* YOUR OBJECTIVE *
Where the line containing "Where should I" appears in the records below, begin there and repeat each line exactly through the final one, dropping all pictures.

[Collected data entries]
——————

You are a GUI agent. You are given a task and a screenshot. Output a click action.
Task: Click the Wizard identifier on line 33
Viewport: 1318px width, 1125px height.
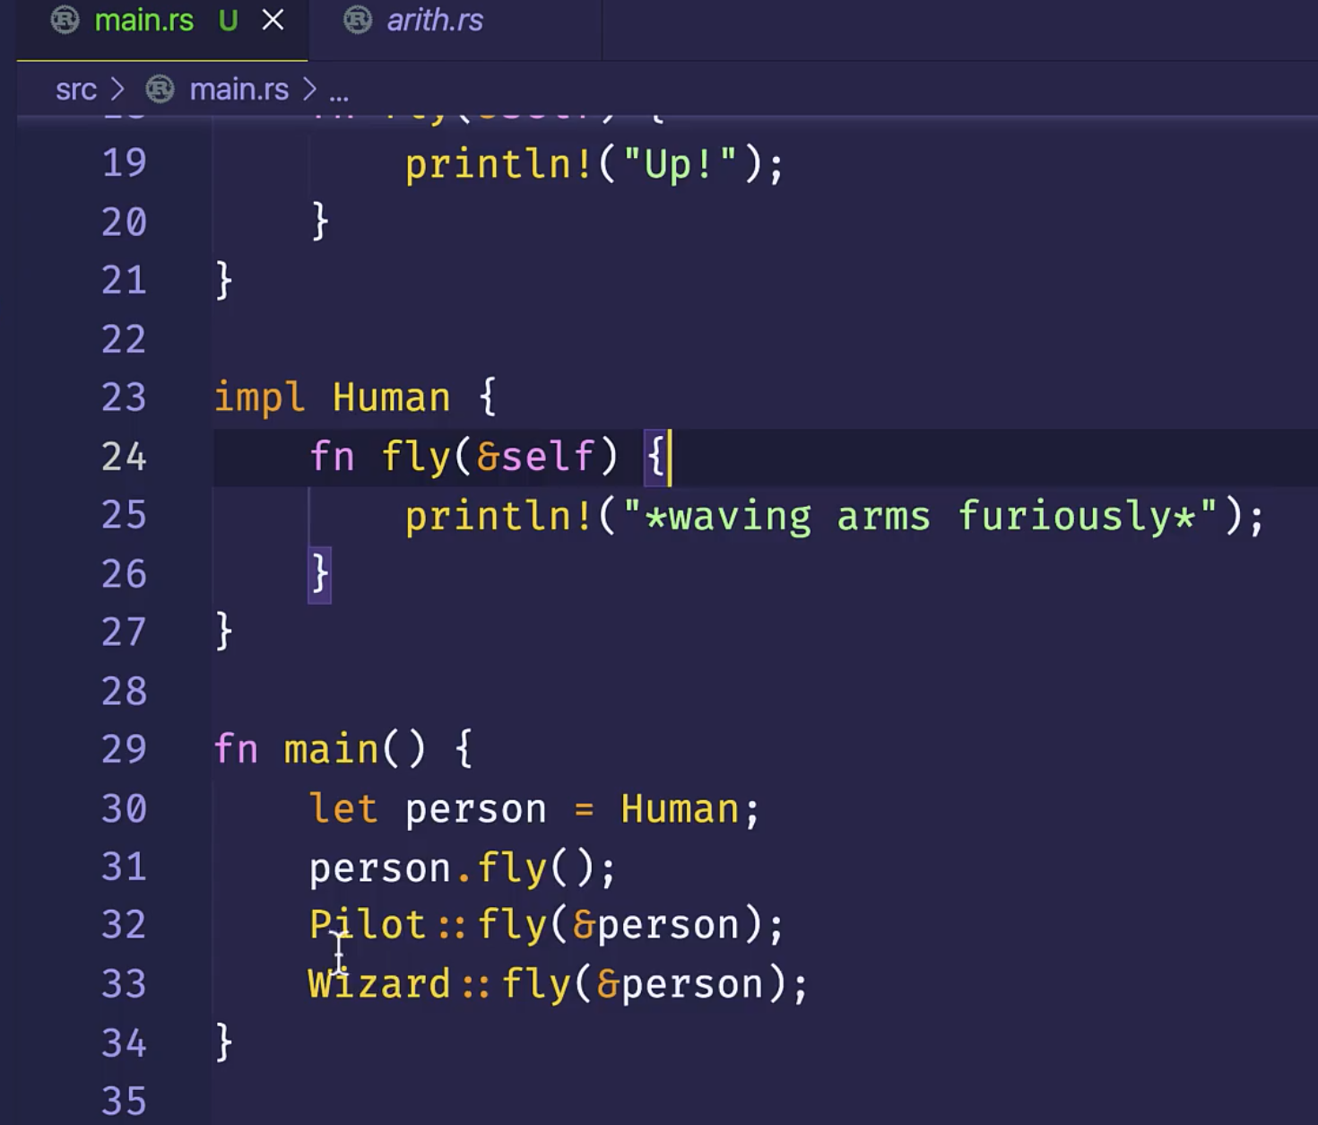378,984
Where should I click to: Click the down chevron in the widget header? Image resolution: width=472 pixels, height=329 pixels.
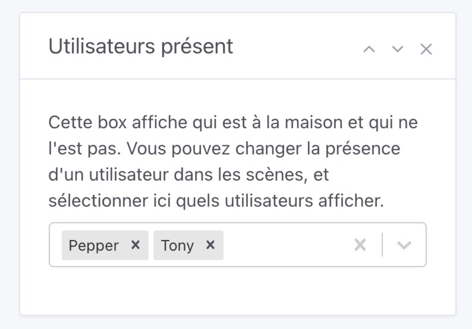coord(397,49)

——————

* TASK RESPONSE *
Where should I click to: Click the down chevron in the widget header? Image resolution: width=472 pixels, height=329 pixels.
coord(397,49)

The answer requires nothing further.